Task objective: Exactly those lines from the one with "The width and height of the screenshot is (640, 580)." through the end of the listing below must be returned, and nothing else.

BEGIN

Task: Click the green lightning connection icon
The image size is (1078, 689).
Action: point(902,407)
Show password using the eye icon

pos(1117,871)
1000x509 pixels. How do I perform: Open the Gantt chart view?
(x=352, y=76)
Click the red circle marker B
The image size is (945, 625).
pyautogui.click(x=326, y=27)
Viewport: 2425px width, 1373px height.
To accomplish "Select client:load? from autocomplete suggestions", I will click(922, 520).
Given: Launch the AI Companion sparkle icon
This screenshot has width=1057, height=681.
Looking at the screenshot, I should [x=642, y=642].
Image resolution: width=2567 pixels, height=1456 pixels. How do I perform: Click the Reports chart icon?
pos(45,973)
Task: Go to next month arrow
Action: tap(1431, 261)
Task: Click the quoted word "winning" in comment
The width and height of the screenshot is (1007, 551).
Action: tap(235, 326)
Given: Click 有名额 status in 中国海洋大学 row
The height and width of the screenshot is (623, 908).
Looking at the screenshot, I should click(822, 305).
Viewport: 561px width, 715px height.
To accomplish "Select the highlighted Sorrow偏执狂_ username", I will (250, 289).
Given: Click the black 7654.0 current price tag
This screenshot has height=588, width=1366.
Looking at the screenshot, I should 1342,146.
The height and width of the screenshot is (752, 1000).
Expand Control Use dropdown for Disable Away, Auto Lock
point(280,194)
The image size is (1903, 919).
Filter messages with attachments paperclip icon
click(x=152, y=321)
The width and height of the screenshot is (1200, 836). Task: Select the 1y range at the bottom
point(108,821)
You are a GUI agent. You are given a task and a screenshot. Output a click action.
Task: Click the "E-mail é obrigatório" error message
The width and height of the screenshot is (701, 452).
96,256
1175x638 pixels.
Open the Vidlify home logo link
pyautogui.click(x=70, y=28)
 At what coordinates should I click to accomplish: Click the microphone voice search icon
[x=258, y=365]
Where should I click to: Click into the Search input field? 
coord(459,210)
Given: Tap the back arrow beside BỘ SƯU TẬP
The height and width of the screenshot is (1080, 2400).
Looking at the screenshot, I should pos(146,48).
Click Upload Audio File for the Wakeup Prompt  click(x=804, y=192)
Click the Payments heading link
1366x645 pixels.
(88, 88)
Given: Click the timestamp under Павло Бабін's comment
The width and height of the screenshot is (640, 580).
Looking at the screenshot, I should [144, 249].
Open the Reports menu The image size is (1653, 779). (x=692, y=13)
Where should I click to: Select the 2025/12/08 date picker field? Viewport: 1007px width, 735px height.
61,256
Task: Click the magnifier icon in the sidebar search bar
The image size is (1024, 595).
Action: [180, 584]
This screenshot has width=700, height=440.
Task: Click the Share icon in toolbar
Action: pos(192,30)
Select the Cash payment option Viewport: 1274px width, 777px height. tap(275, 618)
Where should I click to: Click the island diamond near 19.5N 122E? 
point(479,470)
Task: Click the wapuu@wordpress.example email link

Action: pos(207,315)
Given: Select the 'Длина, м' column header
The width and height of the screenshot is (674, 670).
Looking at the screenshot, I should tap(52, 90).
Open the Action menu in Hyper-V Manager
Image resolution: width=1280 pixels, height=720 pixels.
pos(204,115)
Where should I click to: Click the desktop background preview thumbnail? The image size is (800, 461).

END

Result:
The width and height of the screenshot is (640, 580).
Looking at the screenshot, I should [144, 249].
Open the Reports menu The image size is (1653, 779). (x=692, y=13)
Where should I click to: Select the 2025/12/08 date picker field? Viewport: 1007px width, 735px height.
61,256
Task: Click the magnifier icon in the sidebar search bar
The image size is (1024, 595).
Action: [180, 584]
This screenshot has width=700, height=440.
Task: Click the Share icon in toolbar
Action: pos(192,30)
Select the Cash payment option Viewport: 1274px width, 777px height. tap(275, 618)
Where should I click to: Click the island diamond near 19.5N 122E? 
point(479,470)
Task: Click the wapuu@wordpress.example email link

Action: pos(207,315)
Given: Select the 'Длина, м' column header
The width and height of the screenshot is (674, 670).
Looking at the screenshot, I should tap(52, 90).
Open the Action menu in Hyper-V Manager
Image resolution: width=1280 pixels, height=720 pixels.
pos(204,115)
Where should I click to: Click the desktop background preview thumbnail? The image size is (800, 461).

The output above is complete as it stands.